Search results for: B. Y. Majlis

Authors: F. Salehuddin, I. Ahmad, F. A. Hamid, A. Zaharim, H. A. Elgomati, B. Y. Majlis, P. R. Apte

Abstract:

In this study, the Taguchi method was used to optimize the effect of HALO structure or halo implant variations on threshold voltage (VTH) and leakage current (ILeak) in 45nm p-type Metal Oxide Semiconductor Field Effect Transistors (MOSFETs) device. Besides halo implant dose, the other process parameters which used were Source/Drain (S/D) implant dose, oxide growth temperature and silicide anneal temperature.
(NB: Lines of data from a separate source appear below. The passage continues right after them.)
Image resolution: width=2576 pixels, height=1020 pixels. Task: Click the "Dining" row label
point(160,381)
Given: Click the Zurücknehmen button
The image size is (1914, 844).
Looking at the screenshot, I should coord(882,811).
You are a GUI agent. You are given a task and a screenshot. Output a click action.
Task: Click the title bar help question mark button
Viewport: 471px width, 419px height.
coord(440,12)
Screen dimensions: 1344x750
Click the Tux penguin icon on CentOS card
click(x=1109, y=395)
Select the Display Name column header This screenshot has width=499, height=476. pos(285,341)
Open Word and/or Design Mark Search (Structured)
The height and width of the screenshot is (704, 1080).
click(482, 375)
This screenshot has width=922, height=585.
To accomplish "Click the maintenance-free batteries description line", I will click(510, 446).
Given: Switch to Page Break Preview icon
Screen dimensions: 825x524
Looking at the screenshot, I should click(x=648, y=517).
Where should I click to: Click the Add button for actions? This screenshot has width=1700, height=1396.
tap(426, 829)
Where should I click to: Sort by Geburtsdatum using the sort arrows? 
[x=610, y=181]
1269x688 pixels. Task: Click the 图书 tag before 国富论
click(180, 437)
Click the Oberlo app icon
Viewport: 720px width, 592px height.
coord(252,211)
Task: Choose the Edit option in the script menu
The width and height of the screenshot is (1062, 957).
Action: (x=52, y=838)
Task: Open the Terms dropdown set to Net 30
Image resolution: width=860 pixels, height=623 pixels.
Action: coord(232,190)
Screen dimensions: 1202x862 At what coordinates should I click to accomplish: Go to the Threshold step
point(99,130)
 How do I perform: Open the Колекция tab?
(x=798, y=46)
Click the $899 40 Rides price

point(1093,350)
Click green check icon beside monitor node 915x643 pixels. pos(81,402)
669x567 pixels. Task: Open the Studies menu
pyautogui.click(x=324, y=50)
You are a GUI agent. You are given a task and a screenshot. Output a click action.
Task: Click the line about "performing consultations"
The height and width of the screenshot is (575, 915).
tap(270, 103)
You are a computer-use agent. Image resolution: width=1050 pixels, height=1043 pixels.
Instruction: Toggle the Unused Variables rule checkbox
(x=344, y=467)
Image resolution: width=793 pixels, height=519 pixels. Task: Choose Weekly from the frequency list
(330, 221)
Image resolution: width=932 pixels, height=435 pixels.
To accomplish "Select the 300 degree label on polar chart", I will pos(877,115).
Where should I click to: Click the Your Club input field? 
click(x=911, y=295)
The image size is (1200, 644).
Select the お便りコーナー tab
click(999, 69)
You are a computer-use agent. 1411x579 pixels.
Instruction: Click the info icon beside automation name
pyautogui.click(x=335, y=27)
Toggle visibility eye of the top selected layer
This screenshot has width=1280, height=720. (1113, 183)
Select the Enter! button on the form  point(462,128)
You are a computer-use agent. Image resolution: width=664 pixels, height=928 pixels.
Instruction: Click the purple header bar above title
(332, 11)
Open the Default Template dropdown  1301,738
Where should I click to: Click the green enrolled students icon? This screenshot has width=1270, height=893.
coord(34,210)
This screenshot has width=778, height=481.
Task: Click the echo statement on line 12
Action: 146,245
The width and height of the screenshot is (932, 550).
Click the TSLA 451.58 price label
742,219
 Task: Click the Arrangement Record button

This work was done using TCAD simulator, consisting of a process simulator, ATHENA and device simulator, ATLAS. These two simulators were combined with Taguchi method to aid in design and optimize the process parameters. In this research, the most effective process parameters with respect to VTH and ILeak are halo implant dose (40%) and S/D implant dose (52%) respectively. Whereas the second ranking factor affecting VTH and ILeak are oxide growth temperature (32%) and halo implant dose (34%) respectively. The results show that after optimizations approaches is -0.157V at ILeak=0.195mA/μm.

Keywords: Optimization, p-type MOSFETs device, HALO Structure, Taguchi Method.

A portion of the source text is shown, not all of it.